Fishing after Cold Fronts
We may live in Florida, but cold fronts are going to happen and learning to adapt and overcome as it relates to inshore fishing will keep your trips on the water successful when everyone else has thrown in the towel.
We went out Sunday, greeted by a chilly wind, to check the bays and try and locate the schools of reds we have been watching for the upcoming tournaments. The bay was white capping and rolling waves three feet and above, which made it unsafe for travel. The water was pushed out due to the cold front and wouldn’t have allowed me on the flats anyways.
So we decided to check some mud flats in the bayous, the warmth of the mud flats was holding some lower slot reds and a lot of trout at the drop offs. The reds were sunning in about a foot of water, but wouldn’t eat. Moved to docks and structure, found some reds and a lot of trout. The reds there weren’t that interested in eating, and we had to move and work the bait with a slow twitch method to get the bite.

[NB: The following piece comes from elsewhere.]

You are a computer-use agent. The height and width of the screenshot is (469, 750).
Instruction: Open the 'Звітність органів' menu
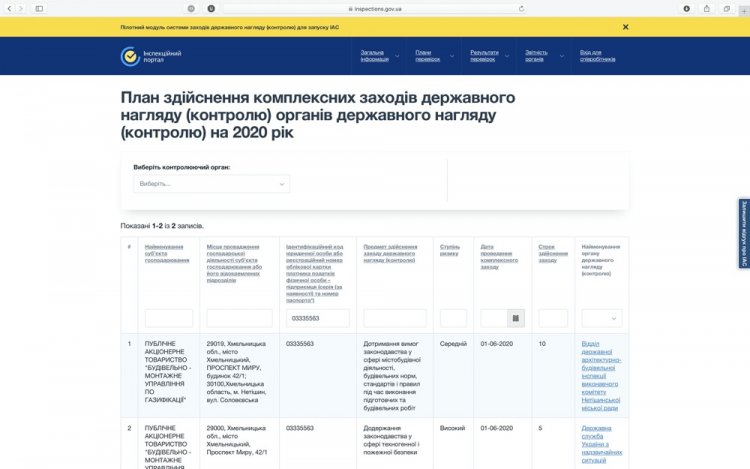[540, 56]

First, let me say that as an angler I understand that fishing after a cold front can be very aggravating, especially if you fish shallow flats and marshes. Cold fronts can pretty much be the excuse you need to head to the woods to hunt or sit in the house by the fire and watch sports.
The cold front drops the water temperature drastically, especially on the flats and pushes some of the water out of the bay. The wind behind a front will shift out of the north 20 to 30 knots. This will make the tide super low regardless of a high or low tide. Areas you caught fish a few days before will not be accessible. This will force reds and trout in shallow water to seek holding areas in deeper water, or onto dark bottoms where the temperature will be warmer.
Once I find them, I like to use a matrix shad or a gulp shrimp on eighth ounce to fourth ounce jig head depending depth to keep presentation. Calm areas are the easiest to fish on a windy day, and have warmer water after cold fronts push through. Seek out wind-protected areas with a dark muddy bottom, protected shorelines, coves, and creeks to yield the best results.
Please remember, when fishing late fall, winter and early spring cold fronts bring bad weather. You must check the marine forecast the evening before and the morning of before you head out and use your better judgement. No fish or fishing trip is worth destroying your property or putting your life in danger.
The water and weather can be unforgiving.